Getting the facts about breast cancer and mammograms is an important step in taking care of your health. This page will help you get the information that you need. It provides information on a woman’s risk for breast cancer, the National Cancer Institute’s recommenda-tions about mammograms, and the benefits and limitations of the procedure.
After skin cancer, breast cancer is the most frequently diagnosed cancer in women in the United States. It is second only to lung cancer in cancer-related deaths. Approximately 180,000 new cases of breast cancer are estimated for 1997, and about 44,000 women are expected to die from the disease.
Who Is at Risk for Breast Cancer? Simply being a woman and getting older puts you at some risk for breast cancer. Your risk for breast cancer continues to increase over your lifetime. Several known factors can further increase your risk for breast cancer. Most women who get breast cancer have no known risk factors such as a family history of the disease. Talk to your doctor about the known risk factors for breast cancer.
What factors can increase your risk for breast cancer? One or more of the following conditions place a woman at higher than average risk for breast cancer:
- Personal history of a prior breast cancer
- Evidence of a specific genetic change that increases susceptibility to breast cancer (BRCA1/BRCA2 mutations)
- Mother, sister, daughter, or two or more close relatives, such as cousins, with a history of breast cancer (especially if diagnosed at a young age)
- A diagnosis of a breast condition (i.e., atypical hyperplasia) that may predispose a woman to breast cancer, or a history of two or more breast biopsies for benign breast disease
Additional factors can play a role in a woman’s risk for breast cancer.
- Women age 45 or older who have at least 75 percent dense tissue on a mammogram are at some increased risk.

Aim of the exercise: Can you repeat, word for word, the part of the breast cancer text that opens with the words containing "- A diagnosis" and closes with "woman’s risk for breast cancer."? The records have nothing to do with the breast cancer text.

The data:
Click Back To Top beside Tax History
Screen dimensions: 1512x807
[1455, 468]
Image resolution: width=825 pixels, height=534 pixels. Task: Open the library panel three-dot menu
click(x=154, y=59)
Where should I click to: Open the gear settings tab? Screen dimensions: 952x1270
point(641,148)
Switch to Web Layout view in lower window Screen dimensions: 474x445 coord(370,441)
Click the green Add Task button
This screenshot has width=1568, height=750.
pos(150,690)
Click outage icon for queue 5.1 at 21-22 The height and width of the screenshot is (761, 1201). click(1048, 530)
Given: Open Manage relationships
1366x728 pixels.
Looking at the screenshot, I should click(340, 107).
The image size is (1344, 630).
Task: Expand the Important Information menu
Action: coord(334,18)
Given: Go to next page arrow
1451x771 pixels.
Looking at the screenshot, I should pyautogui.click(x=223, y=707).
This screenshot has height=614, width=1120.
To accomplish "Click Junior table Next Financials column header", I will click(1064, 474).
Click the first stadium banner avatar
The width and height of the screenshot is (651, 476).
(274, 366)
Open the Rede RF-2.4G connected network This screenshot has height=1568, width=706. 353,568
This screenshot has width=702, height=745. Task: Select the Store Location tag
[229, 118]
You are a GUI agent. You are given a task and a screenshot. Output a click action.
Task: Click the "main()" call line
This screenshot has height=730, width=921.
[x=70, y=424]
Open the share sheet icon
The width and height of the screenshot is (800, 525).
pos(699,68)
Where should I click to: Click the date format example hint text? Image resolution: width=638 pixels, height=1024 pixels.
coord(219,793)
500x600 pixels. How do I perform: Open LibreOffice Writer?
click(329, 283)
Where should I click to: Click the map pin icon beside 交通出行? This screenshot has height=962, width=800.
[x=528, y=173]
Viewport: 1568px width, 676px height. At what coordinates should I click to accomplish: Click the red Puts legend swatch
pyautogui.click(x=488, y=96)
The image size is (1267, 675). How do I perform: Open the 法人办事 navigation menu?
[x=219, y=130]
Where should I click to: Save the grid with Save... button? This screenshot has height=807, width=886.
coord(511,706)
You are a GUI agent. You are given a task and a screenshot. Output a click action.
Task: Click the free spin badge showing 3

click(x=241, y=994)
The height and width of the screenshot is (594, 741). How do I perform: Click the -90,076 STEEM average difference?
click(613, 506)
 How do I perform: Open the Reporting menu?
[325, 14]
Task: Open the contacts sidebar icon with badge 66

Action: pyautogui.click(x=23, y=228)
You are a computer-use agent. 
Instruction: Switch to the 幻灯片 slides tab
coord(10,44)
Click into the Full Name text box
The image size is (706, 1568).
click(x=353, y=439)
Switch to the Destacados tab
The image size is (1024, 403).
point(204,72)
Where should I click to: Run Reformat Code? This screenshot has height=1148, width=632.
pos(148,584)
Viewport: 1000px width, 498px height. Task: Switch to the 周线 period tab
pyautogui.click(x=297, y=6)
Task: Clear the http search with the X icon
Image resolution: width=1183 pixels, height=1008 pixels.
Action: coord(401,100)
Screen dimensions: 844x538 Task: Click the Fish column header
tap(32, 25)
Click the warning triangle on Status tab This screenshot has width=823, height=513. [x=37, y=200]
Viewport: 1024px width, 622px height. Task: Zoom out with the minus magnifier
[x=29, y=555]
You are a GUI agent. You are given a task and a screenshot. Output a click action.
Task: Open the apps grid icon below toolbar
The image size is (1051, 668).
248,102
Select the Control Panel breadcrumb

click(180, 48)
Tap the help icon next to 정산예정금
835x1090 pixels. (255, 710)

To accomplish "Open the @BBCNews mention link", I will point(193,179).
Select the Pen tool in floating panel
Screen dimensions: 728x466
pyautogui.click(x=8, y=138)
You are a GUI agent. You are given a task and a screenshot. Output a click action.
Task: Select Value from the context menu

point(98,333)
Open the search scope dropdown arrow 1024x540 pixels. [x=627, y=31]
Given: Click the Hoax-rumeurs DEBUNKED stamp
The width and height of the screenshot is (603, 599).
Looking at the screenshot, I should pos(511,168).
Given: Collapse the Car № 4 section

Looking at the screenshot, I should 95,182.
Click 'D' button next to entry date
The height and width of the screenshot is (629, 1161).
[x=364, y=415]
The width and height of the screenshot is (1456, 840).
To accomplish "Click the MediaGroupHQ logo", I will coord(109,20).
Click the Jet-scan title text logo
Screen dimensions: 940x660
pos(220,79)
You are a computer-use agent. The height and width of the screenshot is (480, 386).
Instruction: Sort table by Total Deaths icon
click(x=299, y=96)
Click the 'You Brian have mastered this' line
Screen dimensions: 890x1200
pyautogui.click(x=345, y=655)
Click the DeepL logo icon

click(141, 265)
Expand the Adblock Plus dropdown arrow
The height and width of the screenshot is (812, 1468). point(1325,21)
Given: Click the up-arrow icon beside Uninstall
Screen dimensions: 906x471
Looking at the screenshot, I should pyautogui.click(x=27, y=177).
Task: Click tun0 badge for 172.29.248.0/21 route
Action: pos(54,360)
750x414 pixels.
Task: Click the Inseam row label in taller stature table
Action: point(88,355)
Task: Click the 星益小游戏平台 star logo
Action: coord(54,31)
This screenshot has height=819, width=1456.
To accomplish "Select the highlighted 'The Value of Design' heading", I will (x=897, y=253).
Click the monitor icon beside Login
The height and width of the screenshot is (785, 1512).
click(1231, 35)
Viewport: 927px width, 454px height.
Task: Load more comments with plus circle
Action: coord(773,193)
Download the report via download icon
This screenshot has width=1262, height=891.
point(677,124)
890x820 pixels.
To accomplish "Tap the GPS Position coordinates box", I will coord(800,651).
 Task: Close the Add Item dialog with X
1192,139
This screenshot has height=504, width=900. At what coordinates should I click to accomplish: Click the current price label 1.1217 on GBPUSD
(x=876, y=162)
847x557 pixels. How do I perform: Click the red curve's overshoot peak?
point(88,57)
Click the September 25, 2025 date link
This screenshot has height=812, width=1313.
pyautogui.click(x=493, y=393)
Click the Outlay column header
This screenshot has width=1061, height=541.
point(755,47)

Solution for this task:
- A diagnosis of a breast condition (i.e., atypical hyperplasia) that may predispose a woman to breast cancer, or a history of two or more breast biopsies for benign breast disease
Additional factors can play a role in a woman’s risk for breast cancer.